Publié le 27 avril 2024. Le chef d’état-major de l’armée indienne, le général Upendra Dwivedi, a mis en lumière la complexité croissante des menaces sécuritaires auxquelles l’Inde est confrontée, allant de la guerre hybride aux défis posés par les avancées technologiques, tout en critiquant les déclarations imprévisibles de Donald Trump concernant le conflit entre l’Inde et le Pakistan.
- Le général Dwivedi a souligné l’incertitude et la rapidité des évolutions géopolitiques, affirmant que les défis se succèdent à un rythme effréné.
- Il a évoqué l’opération Sindoor, une opération militaire menée par l’Inde en réponse à une attaque terroriste, en insistant sur le fait qu’elle avait été menée avec une grande prudence pour éviter de toucher les populations civiles.
- Le chef d’état-major a également critiqué les affirmations de Donald Trump concernant une médiation entre l’Inde et le Pakistan, rappelant que le Cachemire est une question strictement bilatérale.
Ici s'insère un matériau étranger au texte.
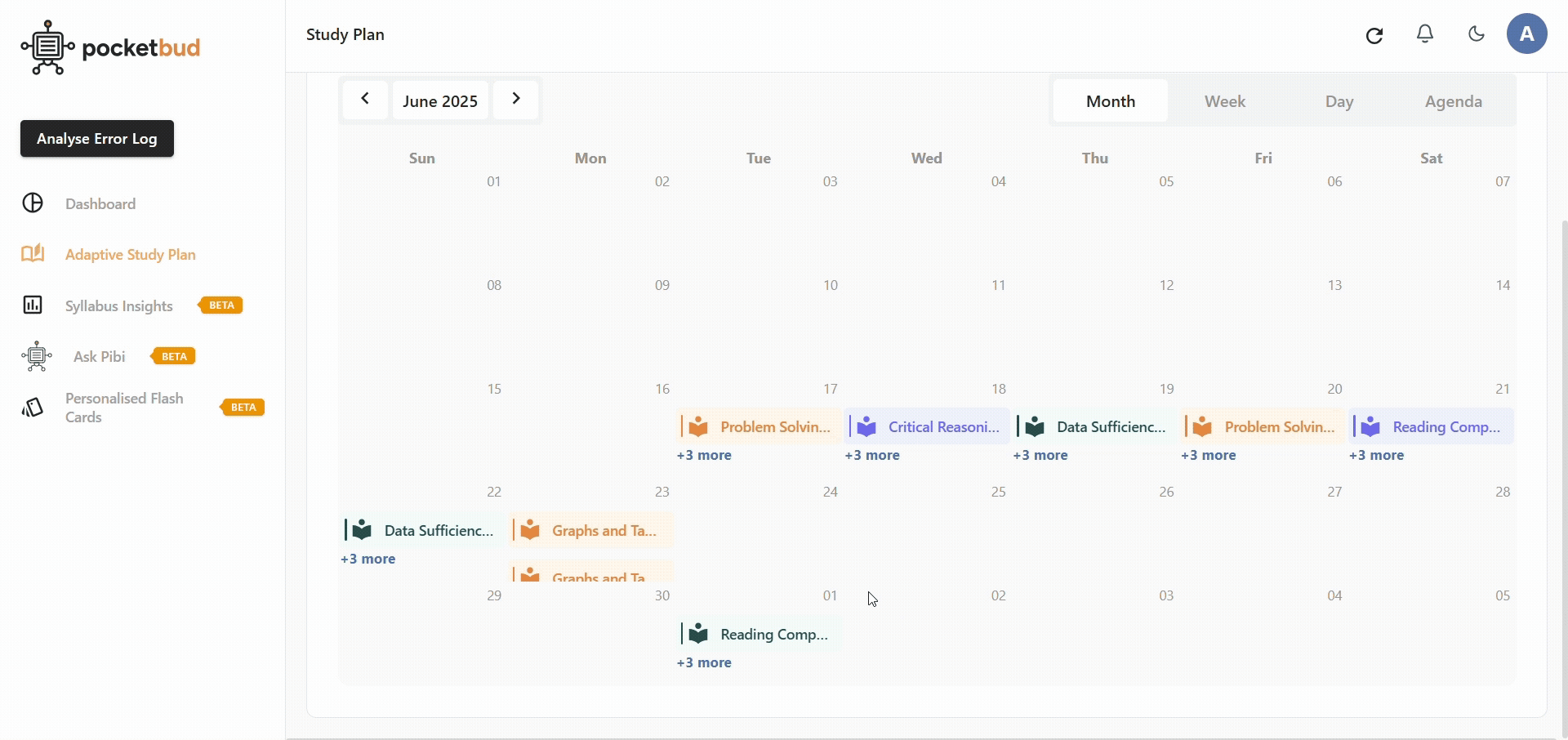Open Syllabus Insights chart icon
1568x740 pixels.
click(x=33, y=305)
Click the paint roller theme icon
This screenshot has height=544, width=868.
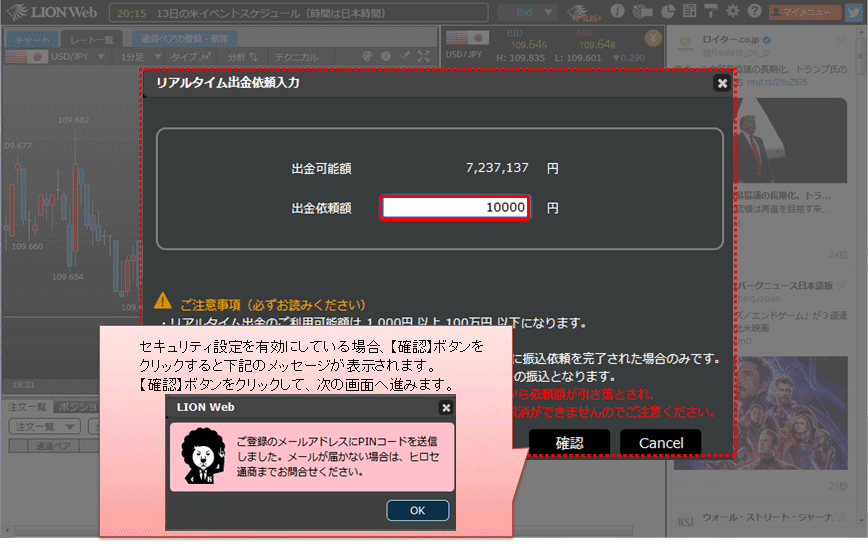(x=711, y=12)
S’exprimant lors d’un événement organisé au TRS College dans sa ville natale de Rewa, dans l’état du Madhya Pradesh, le général Dwivedi a dressé un tableau préoccupant de l’avenir de la guerre. Il a insisté sur la multiplication des fronts et la complexité des menaces, qui dépassent désormais les conflits traditionnels. « Les défis futurs arrivent. Ce sont l’instabilité, l’incertitude, la complexité et l’ambiguïté… Vous et moi n’avons aucune idée de ce que l’avenir nous réserve », a-t-il déclaré.
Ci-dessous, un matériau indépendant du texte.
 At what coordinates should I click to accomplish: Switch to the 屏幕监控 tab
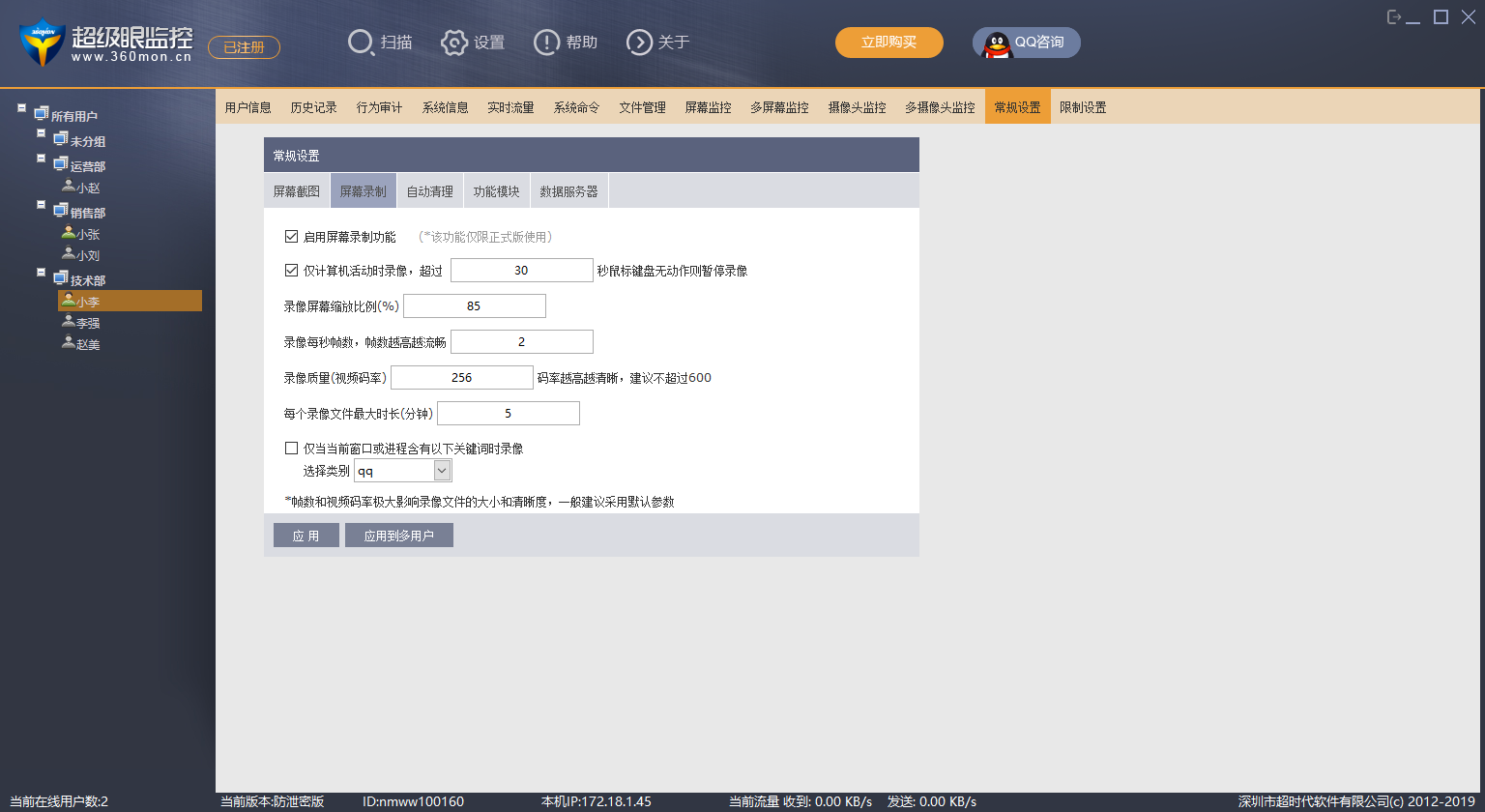708,107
Il a également mis en garde contre la volatilité de la scène internationale, en prenant l’exemple des déclarations souvent imprévisibles de l’ancien président américain Donald Trump. « Que fait Trump aujourd’hui ? Je pense que même Trump ne sait pas ce qu’il va faire demain », a-t-il ironisé, soulignant la difficulté de prévoir les actions de certains acteurs internationaux. Le général a souligné que les forces armées indiennes doivent être préparées à faire face à un large éventail de menaces, allant des conflits frontaliers au terrorisme, en passant par les catastrophes naturelles et la cyberguerre, sans oublier les nouvelles formes de guerre telles que la guerre spatiale, l’utilisation de satellites et les armes chimiques, biologiques, radiologiques et informationnelles.
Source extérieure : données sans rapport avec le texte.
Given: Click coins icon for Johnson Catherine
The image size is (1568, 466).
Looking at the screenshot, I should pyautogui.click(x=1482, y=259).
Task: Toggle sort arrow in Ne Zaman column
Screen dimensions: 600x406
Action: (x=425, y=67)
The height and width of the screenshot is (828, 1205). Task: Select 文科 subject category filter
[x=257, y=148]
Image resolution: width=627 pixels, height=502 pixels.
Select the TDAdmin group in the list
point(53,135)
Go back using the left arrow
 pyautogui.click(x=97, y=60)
L’opération Sindoor, lancée le 7 mai en réponse à l’attentat terroriste de Pahalgam du 22 avril, a été au centre de son discours. Le général Dwivedi a affirmé que l’opération avait été un succès, car elle avait permis de détruire les infrastructures terroristes situées sur le territoire pakistanais, tout en évitant de cibler les civils.
« L’opération Sindoor a été un succès parce que nous avons combattu en combinant la force de nos principes et de notre technologie. Nous avons insisté sur le fait qu’aucun civil innocent au Pakistan n’a souffert. Nous avons ciblé uniquement les terroristes et leurs chefs. »
Général Upendra Dwivedi, chef d’état-major de l’armée indienne
Il a précisé que les forces indiennes avaient fait preuve de retenue pendant l’opération, en ne ciblant ni les civils ni les installations de défense. « Nous avons atteint notre objectif dans l’opération Sindoor et envoyé un message au Pakistan selon lequel nous ne sommes pas comme eux », a-t-il ajouté, soulignant que les opérations n’avaient pas été menées pendant les heures de prière.
Concernant les affirmations répétées de Donald Trump concernant une médiation entre l’Inde et le Pakistan sur la question du Cachemire, l’Inde a toujours réfuté ces allégations, insistant sur le caractère bilatéral de ce différend et sur l’inacceptabilité de toute intervention extérieure.